22.  Thus, the only potential criticism that can be made of the sentence is that the judge was wrong to put the offence into category 1 harm.  That is said to be because of the employer's separate decision in November 2017 that, for his own personal reasons, he no longer felt able to support the prosecution. The argument is that, as a result, there would not have been a trial anyway.  In this way, the appellant is seeking to take advantage of that coincidence to suggest that the harm caused by his failure to surrender was not in the top category.

 

23.  We accept that, at least in general terms, the state of the prosecution case against a defendant may be a relevant consideration when the judge considers harm for the purposes of sentencing that defendant for failing to surrender.  But we do not consider that it is necessary - or indeed appropriate - for the judge in this case, when dealing with an offence of failing to surrender so long after the event, to speculate too long about what might have happened to the prosecution case if the appellant had kept in contact with his solicitors and attended court.  The employer could have been the subject of a witness summons.  The trial might have been effective.  It is acknowledged that the CCTV footage was so poor in quality that it required some evidence from the employer.  But there may have been ways in which that evidence could have been adduced.

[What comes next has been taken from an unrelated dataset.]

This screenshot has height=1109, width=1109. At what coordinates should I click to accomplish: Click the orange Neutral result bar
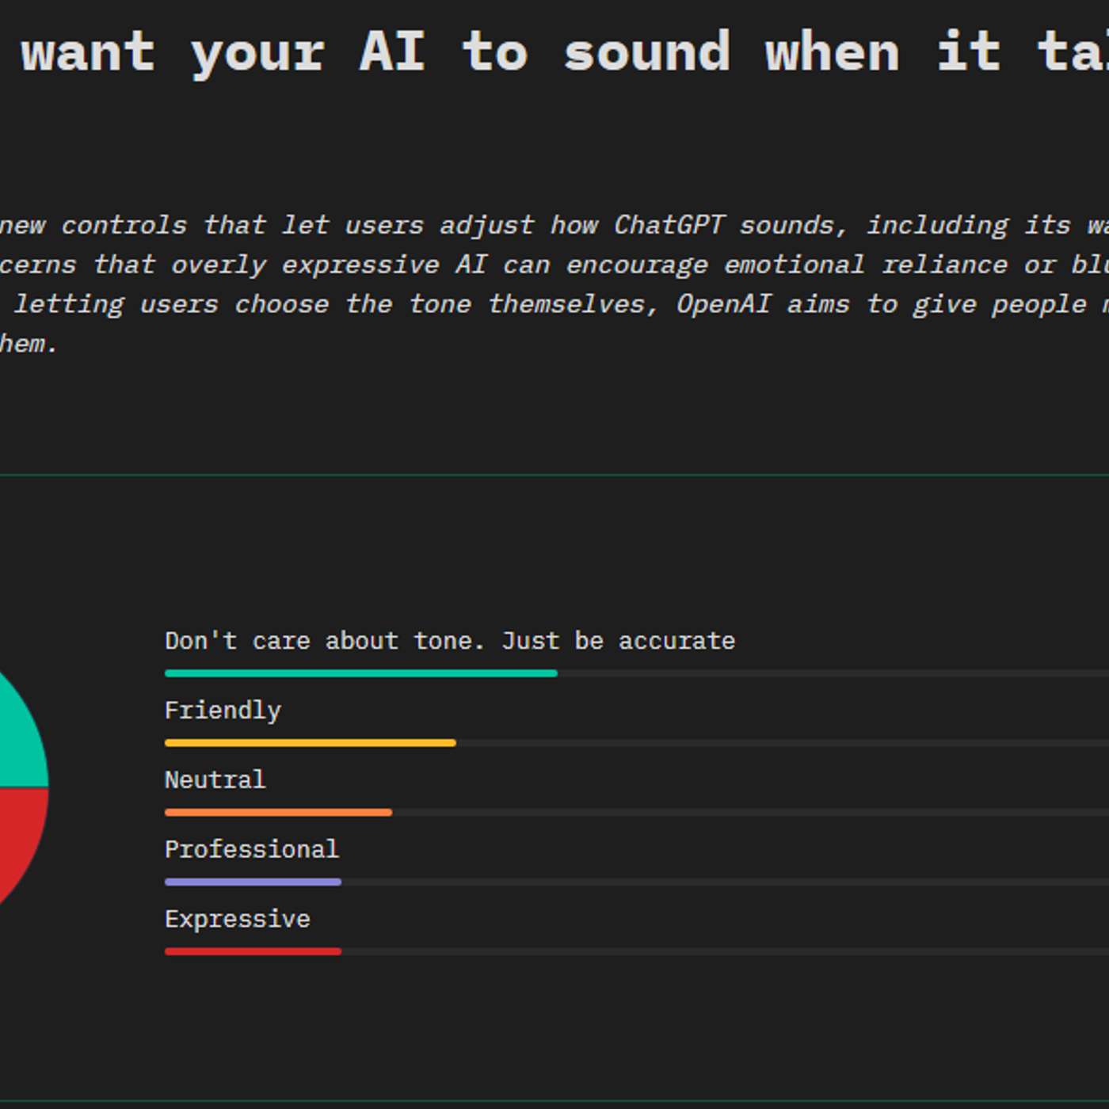tap(278, 813)
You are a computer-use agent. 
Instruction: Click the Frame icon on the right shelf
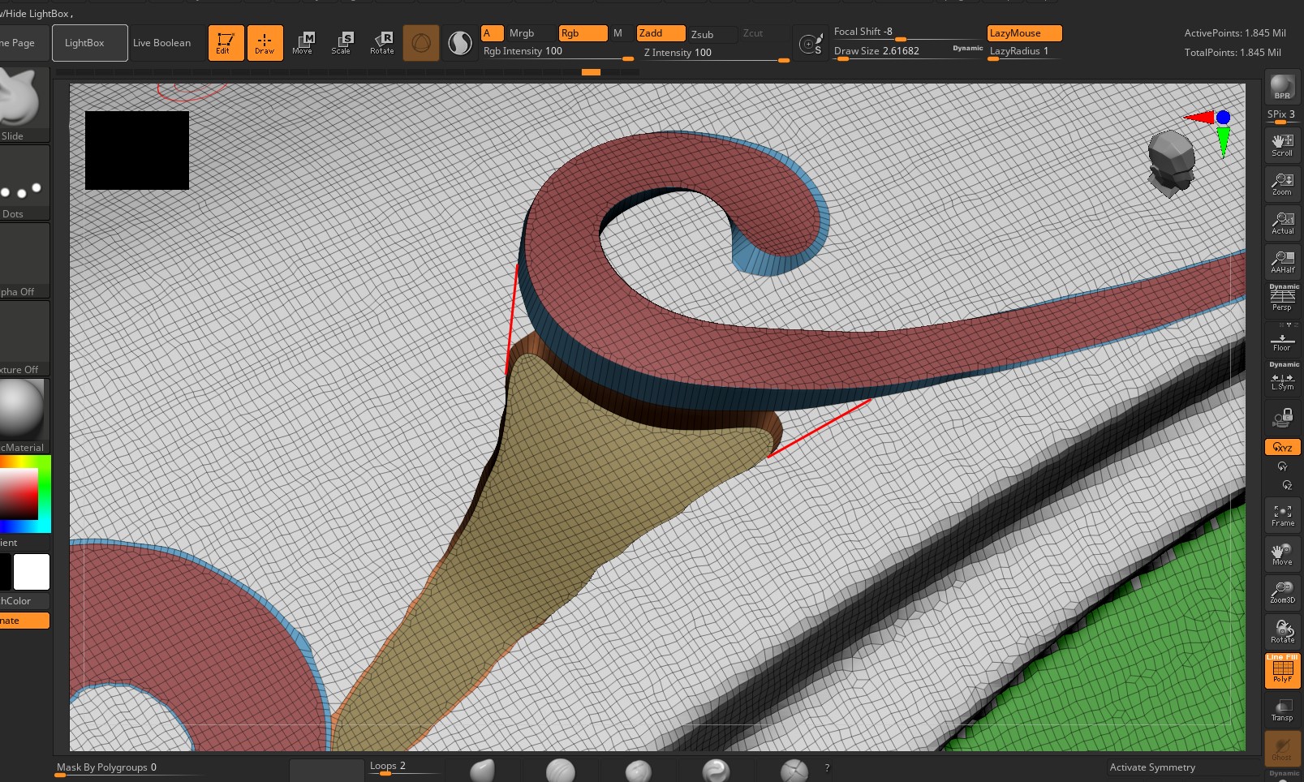pos(1282,514)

On the facts of this case, it certainly goes too far to say that, because of the employer's own personal circumstances, there would have been no trial in any event.  

 

24.  In our view, the judge had to look at harm in the round.  She was entitled to conclude on the evidence that there had been a delay and an interference with the administration of justice as a result of the appellant's non-attendance, regardless of whether or not the employer was continuing to support the prosecution.

 

25. Crucially, the judge recognised that the employer's reluctance to support the prosecution by late 2017 was a relevant factor in the sentencing exercise.  She recognised that by imposing a sentence of 28 days' imprisonment, which was right at the bottom of the category 1A recommended range.   It is also to be noted that the 28 days is less than the highest recommended term under category 2A.  In other words, the judge properly recognised all the difficulties with the state of the prosecution case in 2017,  and arrived at a sentence that met the facts in the round.  It cannot be suggested that the sentence was manifestly excessive.

 

26.  For those reasons, therefore, like the appeal against conviction, the appeal against sentence must be dismissed.